• Required work:
Would you please retype, exactly, the lines of the listing below between the line with "Given: Toggle Asset utilization legend item" and the line with "Open the Firewall", inclusive?
*** Opening Excerpted records ***
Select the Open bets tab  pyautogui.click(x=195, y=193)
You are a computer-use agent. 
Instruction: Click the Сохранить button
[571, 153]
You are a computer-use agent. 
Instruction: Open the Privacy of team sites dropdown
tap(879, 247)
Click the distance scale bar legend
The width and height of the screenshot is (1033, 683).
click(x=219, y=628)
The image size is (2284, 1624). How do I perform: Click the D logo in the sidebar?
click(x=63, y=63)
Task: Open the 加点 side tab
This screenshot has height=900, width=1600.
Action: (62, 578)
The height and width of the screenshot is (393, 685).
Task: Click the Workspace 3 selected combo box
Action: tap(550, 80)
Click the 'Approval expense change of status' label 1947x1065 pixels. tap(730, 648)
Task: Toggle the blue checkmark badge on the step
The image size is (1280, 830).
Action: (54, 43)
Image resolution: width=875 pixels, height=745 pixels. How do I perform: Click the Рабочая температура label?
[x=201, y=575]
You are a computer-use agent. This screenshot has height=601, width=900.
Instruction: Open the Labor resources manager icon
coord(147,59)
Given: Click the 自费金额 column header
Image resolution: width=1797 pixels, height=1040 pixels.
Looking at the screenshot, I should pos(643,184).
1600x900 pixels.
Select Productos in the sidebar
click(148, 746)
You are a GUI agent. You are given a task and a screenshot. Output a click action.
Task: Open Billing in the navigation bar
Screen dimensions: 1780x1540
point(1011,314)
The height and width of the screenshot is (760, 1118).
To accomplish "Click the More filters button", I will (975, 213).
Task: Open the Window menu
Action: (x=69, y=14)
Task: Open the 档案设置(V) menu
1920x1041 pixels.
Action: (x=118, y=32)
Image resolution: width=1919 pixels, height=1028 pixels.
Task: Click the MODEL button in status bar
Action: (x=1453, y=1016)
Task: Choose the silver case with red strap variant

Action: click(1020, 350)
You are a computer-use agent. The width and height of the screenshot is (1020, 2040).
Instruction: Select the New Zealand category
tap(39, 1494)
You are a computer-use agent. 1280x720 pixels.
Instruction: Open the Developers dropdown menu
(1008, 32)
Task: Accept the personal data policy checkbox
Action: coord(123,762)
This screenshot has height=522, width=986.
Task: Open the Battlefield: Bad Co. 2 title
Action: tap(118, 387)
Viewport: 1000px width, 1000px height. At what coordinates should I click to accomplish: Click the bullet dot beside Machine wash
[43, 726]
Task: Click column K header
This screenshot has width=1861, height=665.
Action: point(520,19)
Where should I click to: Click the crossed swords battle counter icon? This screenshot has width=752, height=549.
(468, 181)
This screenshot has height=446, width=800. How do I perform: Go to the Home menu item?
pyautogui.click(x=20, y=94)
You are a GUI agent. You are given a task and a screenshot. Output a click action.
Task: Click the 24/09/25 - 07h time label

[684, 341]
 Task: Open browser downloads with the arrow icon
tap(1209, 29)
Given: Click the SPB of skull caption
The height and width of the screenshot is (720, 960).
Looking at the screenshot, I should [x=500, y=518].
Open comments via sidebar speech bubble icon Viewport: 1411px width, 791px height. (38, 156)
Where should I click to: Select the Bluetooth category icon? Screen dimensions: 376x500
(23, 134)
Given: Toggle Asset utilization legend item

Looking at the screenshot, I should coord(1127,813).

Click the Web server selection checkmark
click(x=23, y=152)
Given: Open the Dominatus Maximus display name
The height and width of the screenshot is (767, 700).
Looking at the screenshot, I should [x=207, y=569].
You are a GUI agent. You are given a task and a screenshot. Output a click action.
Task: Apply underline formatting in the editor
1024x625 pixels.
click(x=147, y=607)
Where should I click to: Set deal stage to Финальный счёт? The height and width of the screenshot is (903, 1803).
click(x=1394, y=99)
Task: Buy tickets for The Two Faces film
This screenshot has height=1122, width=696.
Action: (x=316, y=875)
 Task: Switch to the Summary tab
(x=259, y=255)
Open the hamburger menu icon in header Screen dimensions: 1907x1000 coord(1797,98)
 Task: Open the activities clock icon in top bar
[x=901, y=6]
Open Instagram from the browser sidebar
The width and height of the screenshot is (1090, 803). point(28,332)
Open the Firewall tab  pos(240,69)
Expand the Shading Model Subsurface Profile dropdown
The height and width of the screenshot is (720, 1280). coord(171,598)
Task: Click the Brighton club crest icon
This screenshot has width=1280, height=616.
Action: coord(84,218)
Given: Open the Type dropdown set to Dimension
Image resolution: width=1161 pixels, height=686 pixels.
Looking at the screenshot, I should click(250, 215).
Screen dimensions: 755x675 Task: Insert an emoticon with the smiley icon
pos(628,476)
*** Closing Excerpted records ***
• Solution to the problem:
Given: Toggle Asset utilization legend item

Looking at the screenshot, I should coord(1127,813).

Click the Web server selection checkmark
click(x=23, y=152)
Given: Open the Dominatus Maximus display name
The height and width of the screenshot is (767, 700).
Looking at the screenshot, I should [x=207, y=569].
You are a GUI agent. You are given a task and a screenshot. Output a click action.
Task: Apply underline formatting in the editor
1024x625 pixels.
click(x=147, y=607)
Where should I click to: Set deal stage to Финальный счёт? The height and width of the screenshot is (903, 1803).
click(x=1394, y=99)
Task: Buy tickets for The Two Faces film
This screenshot has height=1122, width=696.
Action: (x=316, y=875)
 Task: Switch to the Summary tab
(x=259, y=255)
Open the hamburger menu icon in header Screen dimensions: 1907x1000 coord(1797,98)
 Task: Open the activities clock icon in top bar
[x=901, y=6]
Open Instagram from the browser sidebar
The width and height of the screenshot is (1090, 803). point(28,332)
Open the Firewall tab  pos(240,69)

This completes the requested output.